*Task description*:
Retype the material below, keeping each line identical.

*Extracted records*:
::::::
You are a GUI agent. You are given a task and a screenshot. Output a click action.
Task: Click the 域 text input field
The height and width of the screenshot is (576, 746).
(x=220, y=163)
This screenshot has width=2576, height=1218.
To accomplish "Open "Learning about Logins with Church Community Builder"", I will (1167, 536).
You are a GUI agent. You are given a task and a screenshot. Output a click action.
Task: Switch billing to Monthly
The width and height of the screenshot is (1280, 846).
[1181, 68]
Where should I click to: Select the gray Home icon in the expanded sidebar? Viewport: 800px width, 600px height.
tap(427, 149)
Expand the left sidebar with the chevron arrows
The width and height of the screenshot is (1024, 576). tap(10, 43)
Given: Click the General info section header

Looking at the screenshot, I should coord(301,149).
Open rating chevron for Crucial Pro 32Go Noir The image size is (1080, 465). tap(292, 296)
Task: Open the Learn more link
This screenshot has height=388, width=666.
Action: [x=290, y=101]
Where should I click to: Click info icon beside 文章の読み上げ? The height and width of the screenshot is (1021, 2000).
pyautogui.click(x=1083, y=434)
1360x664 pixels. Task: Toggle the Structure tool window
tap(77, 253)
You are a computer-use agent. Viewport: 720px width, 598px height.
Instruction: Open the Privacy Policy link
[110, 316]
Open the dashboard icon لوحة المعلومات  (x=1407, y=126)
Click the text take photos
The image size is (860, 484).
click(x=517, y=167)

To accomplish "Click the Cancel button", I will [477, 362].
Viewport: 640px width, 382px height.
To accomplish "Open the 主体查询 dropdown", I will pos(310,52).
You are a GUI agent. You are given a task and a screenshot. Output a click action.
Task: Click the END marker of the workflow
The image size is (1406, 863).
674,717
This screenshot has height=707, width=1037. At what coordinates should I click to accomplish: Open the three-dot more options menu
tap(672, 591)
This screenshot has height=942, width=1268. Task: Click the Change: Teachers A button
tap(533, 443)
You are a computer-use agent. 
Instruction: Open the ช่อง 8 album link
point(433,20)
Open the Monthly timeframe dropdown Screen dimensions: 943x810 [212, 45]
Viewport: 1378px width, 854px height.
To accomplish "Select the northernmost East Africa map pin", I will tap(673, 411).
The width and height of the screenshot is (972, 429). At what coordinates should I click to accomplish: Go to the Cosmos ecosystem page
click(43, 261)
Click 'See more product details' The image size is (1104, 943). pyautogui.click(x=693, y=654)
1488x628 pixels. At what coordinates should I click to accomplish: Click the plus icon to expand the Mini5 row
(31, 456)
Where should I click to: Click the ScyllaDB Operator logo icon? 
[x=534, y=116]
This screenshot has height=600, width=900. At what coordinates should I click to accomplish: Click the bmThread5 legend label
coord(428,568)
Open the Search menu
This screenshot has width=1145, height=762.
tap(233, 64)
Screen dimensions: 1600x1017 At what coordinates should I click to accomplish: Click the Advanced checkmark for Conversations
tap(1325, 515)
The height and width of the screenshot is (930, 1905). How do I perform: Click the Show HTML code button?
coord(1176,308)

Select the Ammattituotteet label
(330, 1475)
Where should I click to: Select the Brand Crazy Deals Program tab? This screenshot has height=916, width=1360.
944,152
::::::
*Expected answer*:
You are a GUI agent. You are given a task and a screenshot. Output a click action.
Task: Click the 域 text input field
The height and width of the screenshot is (576, 746).
(x=220, y=163)
This screenshot has width=2576, height=1218.
To accomplish "Open "Learning about Logins with Church Community Builder"", I will (1167, 536).
You are a GUI agent. You are given a task and a screenshot. Output a click action.
Task: Switch billing to Monthly
The width and height of the screenshot is (1280, 846).
[1181, 68]
Where should I click to: Select the gray Home icon in the expanded sidebar? Viewport: 800px width, 600px height.
tap(427, 149)
Expand the left sidebar with the chevron arrows
The width and height of the screenshot is (1024, 576). tap(10, 43)
Given: Click the General info section header

Looking at the screenshot, I should coord(301,149).
Open rating chevron for Crucial Pro 32Go Noir The image size is (1080, 465). tap(292, 296)
Task: Open the Learn more link
This screenshot has height=388, width=666.
Action: [x=290, y=101]
Where should I click to: Click info icon beside 文章の読み上げ? The height and width of the screenshot is (1021, 2000).
pyautogui.click(x=1083, y=434)
1360x664 pixels. Task: Toggle the Structure tool window
tap(77, 253)
You are a computer-use agent. Viewport: 720px width, 598px height.
Instruction: Open the Privacy Policy link
[110, 316]
Open the dashboard icon لوحة المعلومات  (x=1407, y=126)
Click the text take photos
The image size is (860, 484).
click(x=517, y=167)

To accomplish "Click the Cancel button", I will [477, 362].
Viewport: 640px width, 382px height.
To accomplish "Open the 主体查询 dropdown", I will pos(310,52).
You are a GUI agent. You are given a task and a screenshot. Output a click action.
Task: Click the END marker of the workflow
The image size is (1406, 863).
674,717
This screenshot has height=707, width=1037. At what coordinates should I click to accomplish: Open the three-dot more options menu
tap(672, 591)
This screenshot has height=942, width=1268. Task: Click the Change: Teachers A button
tap(533, 443)
You are a computer-use agent. 
Instruction: Open the ช่อง 8 album link
point(433,20)
Open the Monthly timeframe dropdown Screen dimensions: 943x810 [212, 45]
Viewport: 1378px width, 854px height.
To accomplish "Select the northernmost East Africa map pin", I will tap(673, 411).
The width and height of the screenshot is (972, 429). At what coordinates should I click to accomplish: Go to the Cosmos ecosystem page
click(43, 261)
Click 'See more product details' The image size is (1104, 943). pyautogui.click(x=693, y=654)
1488x628 pixels. At what coordinates should I click to accomplish: Click the plus icon to expand the Mini5 row
(31, 456)
Where should I click to: Click the ScyllaDB Operator logo icon? 
[x=534, y=116]
This screenshot has height=600, width=900. At what coordinates should I click to accomplish: Click the bmThread5 legend label
coord(428,568)
Open the Search menu
This screenshot has width=1145, height=762.
tap(233, 64)
Screen dimensions: 1600x1017 At what coordinates should I click to accomplish: Click the Advanced checkmark for Conversations
tap(1325, 515)
The height and width of the screenshot is (930, 1905). How do I perform: Click the Show HTML code button?
coord(1176,308)

Select the Ammattituotteet label
(330, 1475)
Where should I click to: Select the Brand Crazy Deals Program tab? This screenshot has height=916, width=1360.
944,152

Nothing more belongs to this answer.